Andrea no tenía demasiado dinero porque se había propuesto no pedirle más a sus padres después de aceptar la clínica, pero necesitaba otro empleado con urgencia:
—Tal vez un estudiante de veterinaria acepte trabajar medio tiempo a cambio de un sueldo pequeño y la práctica. ¿Qué te parece, Lourdes? Voy a poner un cartel en el centro comunal del barrio.
—Puede ser… —Con un delantal negro lleno de pelos, un jean tan ajustado que apenas contenía sus generosas carnes, y un par de botas de goma que hacían un ruido de chapoteo cuando se acercaba, Lourdes desentonaba con la clínica, con el barrio y con los clientes, pero para Andrea era inpensable sustituirla—. Pero mejor poné unos en los supermercados de la vuelta. Siempre hay padres desesperados por conseguirle un trabajo de medio tiempo a sus hijos, aunque sea para que se banquen las salidas.

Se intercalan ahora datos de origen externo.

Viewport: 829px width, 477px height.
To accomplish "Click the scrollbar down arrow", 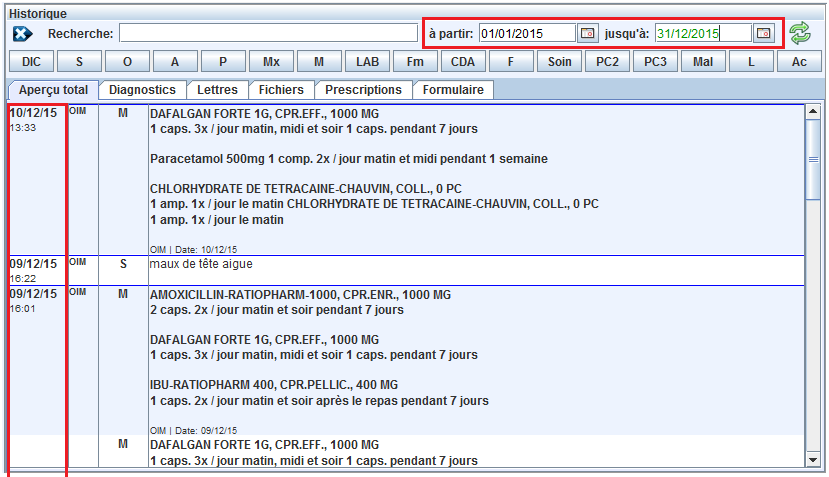I will tap(813, 459).
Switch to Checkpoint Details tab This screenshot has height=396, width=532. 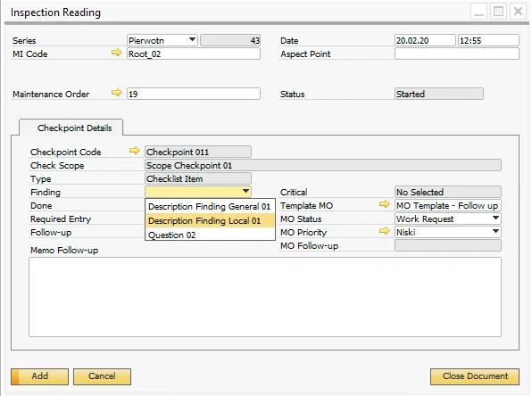74,128
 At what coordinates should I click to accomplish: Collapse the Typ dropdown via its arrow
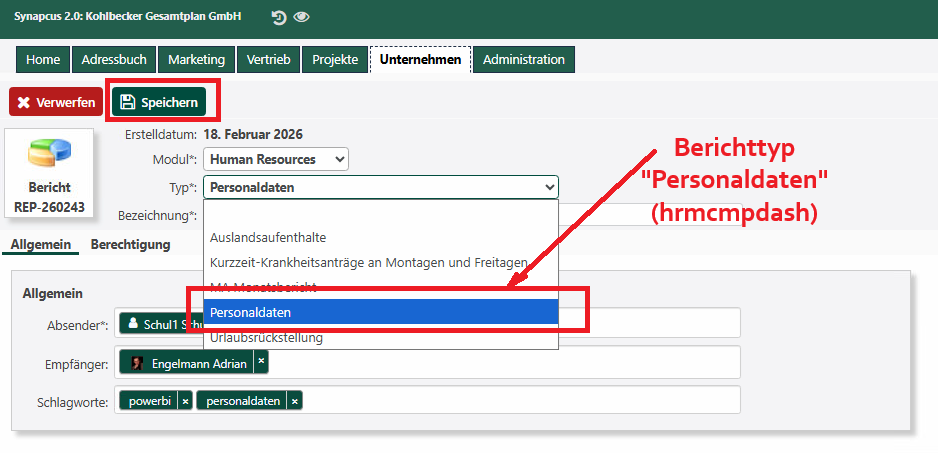click(x=548, y=187)
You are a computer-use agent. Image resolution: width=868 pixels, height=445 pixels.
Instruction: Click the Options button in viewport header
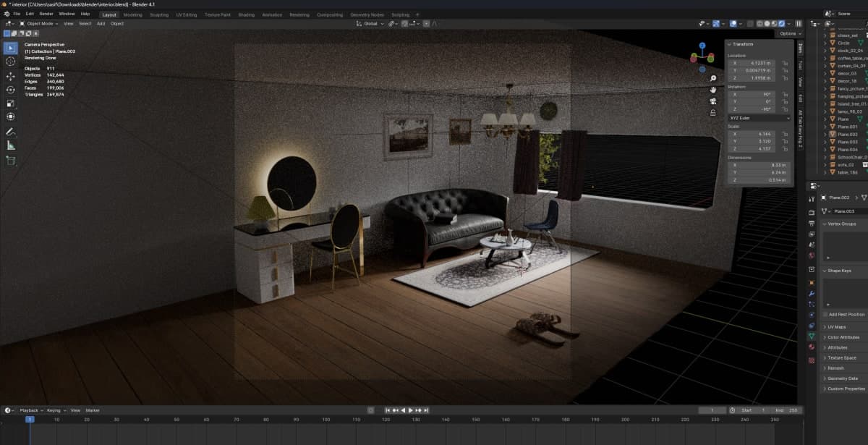click(789, 33)
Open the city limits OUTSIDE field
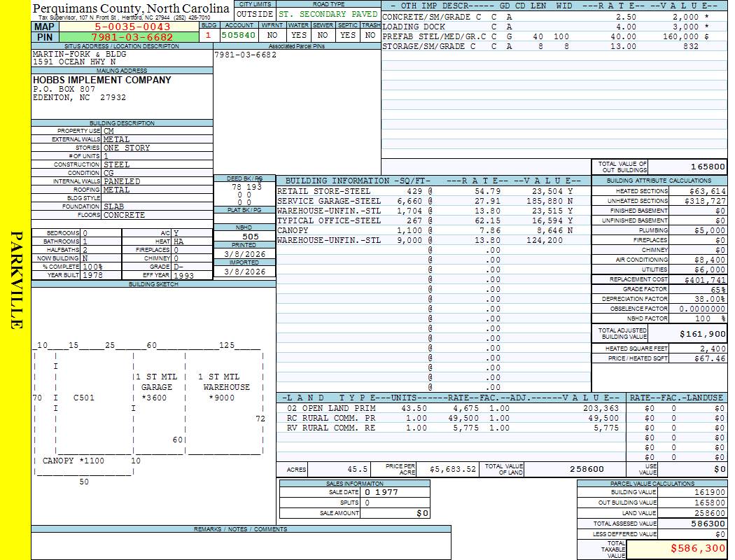The image size is (735, 560). (254, 14)
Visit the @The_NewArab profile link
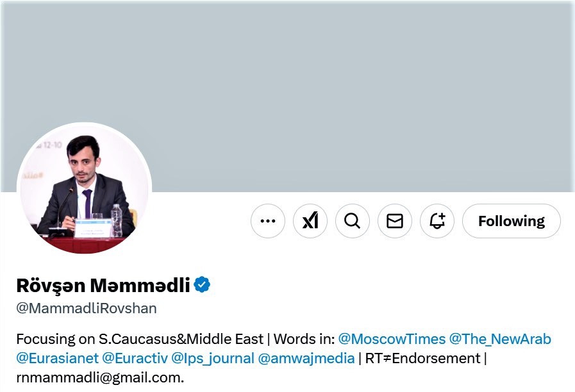 coord(500,339)
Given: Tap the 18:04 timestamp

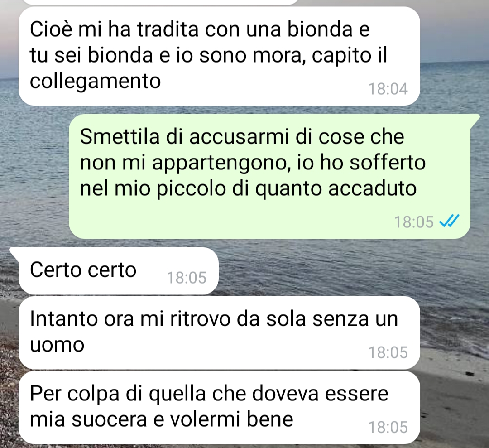Looking at the screenshot, I should click(x=388, y=89).
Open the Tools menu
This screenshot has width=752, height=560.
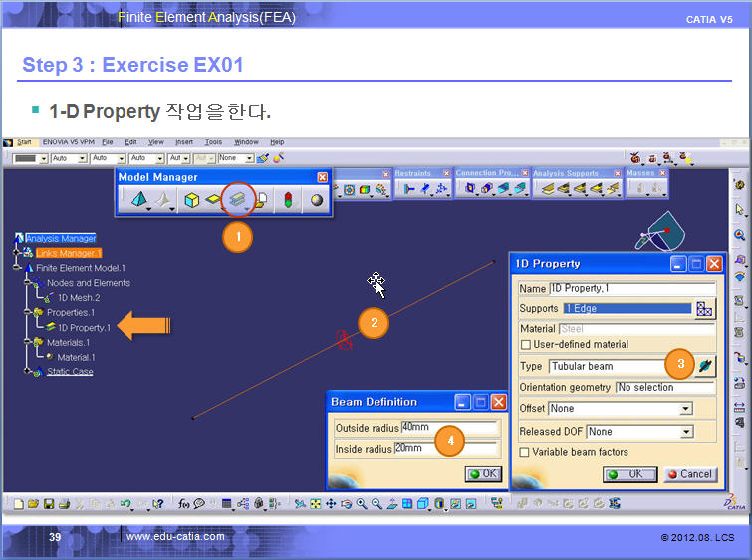pyautogui.click(x=213, y=142)
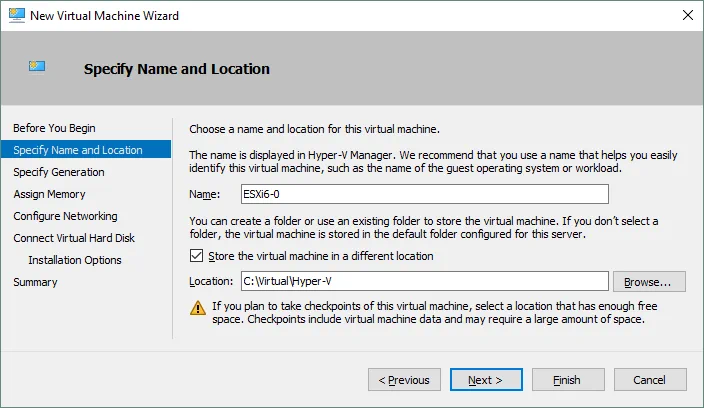The image size is (704, 408).
Task: Open the Installation Options sub-step
Action: click(75, 260)
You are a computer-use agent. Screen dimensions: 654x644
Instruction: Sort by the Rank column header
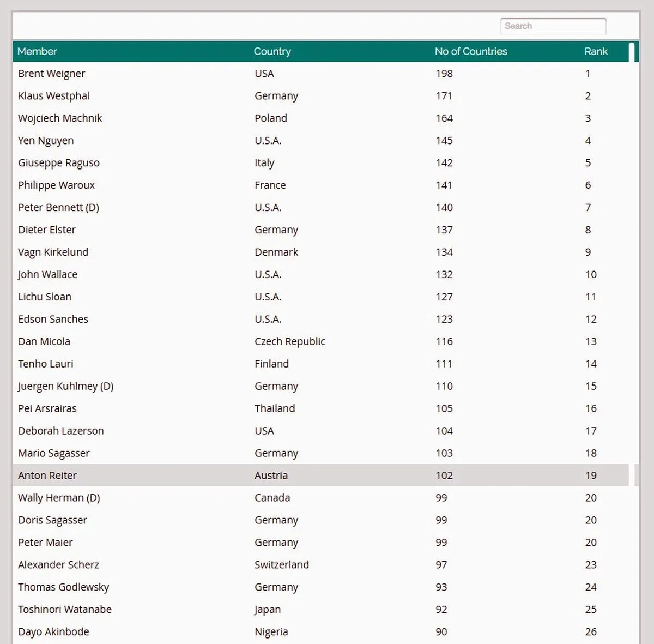(x=595, y=51)
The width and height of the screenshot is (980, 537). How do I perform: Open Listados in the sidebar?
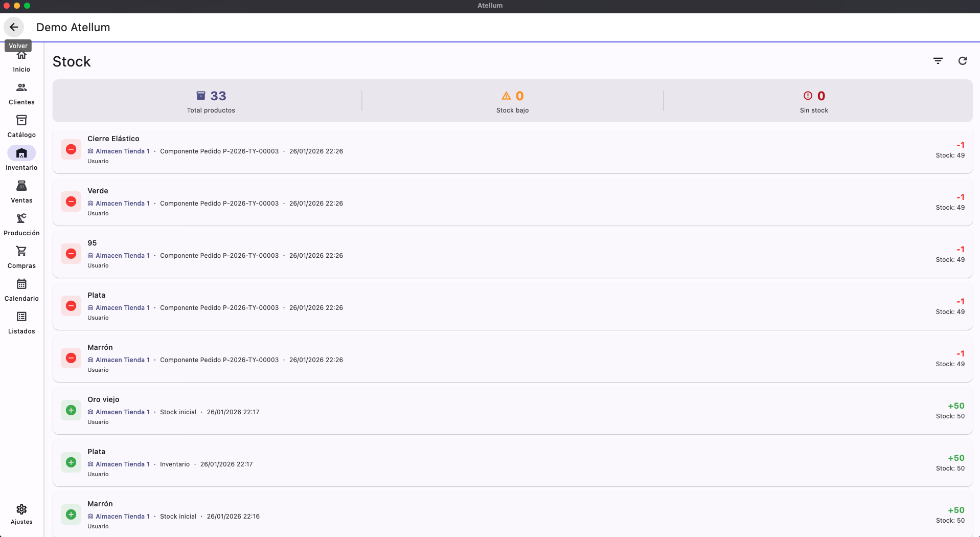(21, 323)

Andrea se rió de la frase de su amiga, pero pensó que tan equivocada no estaba, y decidió seguir su consejo.
***
Diego estuvo un mes en San José: había conseguido trabajo como dependiente nocturno en un almacén de barrio, de esos que atendían a través de rejas cerradas para no dejar pasar a los clientes de la noche, por lo general gente que compraba cigarrillos o vino suelto, y de paso veían si se podían escamotear algo. Dormía toda la mañana en una pensión de mala muerte, ocupada por media docena de personas a las que, como él, la suerte también había abandonado. Un día se levantó con la novedad de que la pensión tenía una inquilina nueva, una trabajadora de la noche que también dormía de mañana cuando llegaba después de rastrillar las poco productivas calles del centro. No le prestó demasiada atención hasta el día en que vio el revuelo delante de su puerta: a la mujer le había dado un paro cardiorrespiratorio mientras dormía. La mayoría de los vecinos estaban en el pasillo, mirando lo poco que se podía ver para adentro, y escuchando las charlas a ver si podían enterarse de alguna actualización del chisme. A la mujer la había salvado su chulo, que justo dormía con ella y que, según contaba una mujer con lujo de detalles, le había dado tantos cachetazos que la revivió, aunque le aflojó los dientes. Alguien comentó que se despertó con una culebra enroscada en el cuerpo, y otro conjeturó que se le habría metido en la ropa por andar revolcándose con un cliente en algún campito, porque a esas mujeres les sirve todo, y así terminan; ¿vio, vecino? Las cosas ya no son como antes. ¡El mundo está hecho un puterío!
Diego volvió a su pieza y armó la maleta. Ya había tenido suficiente con San José.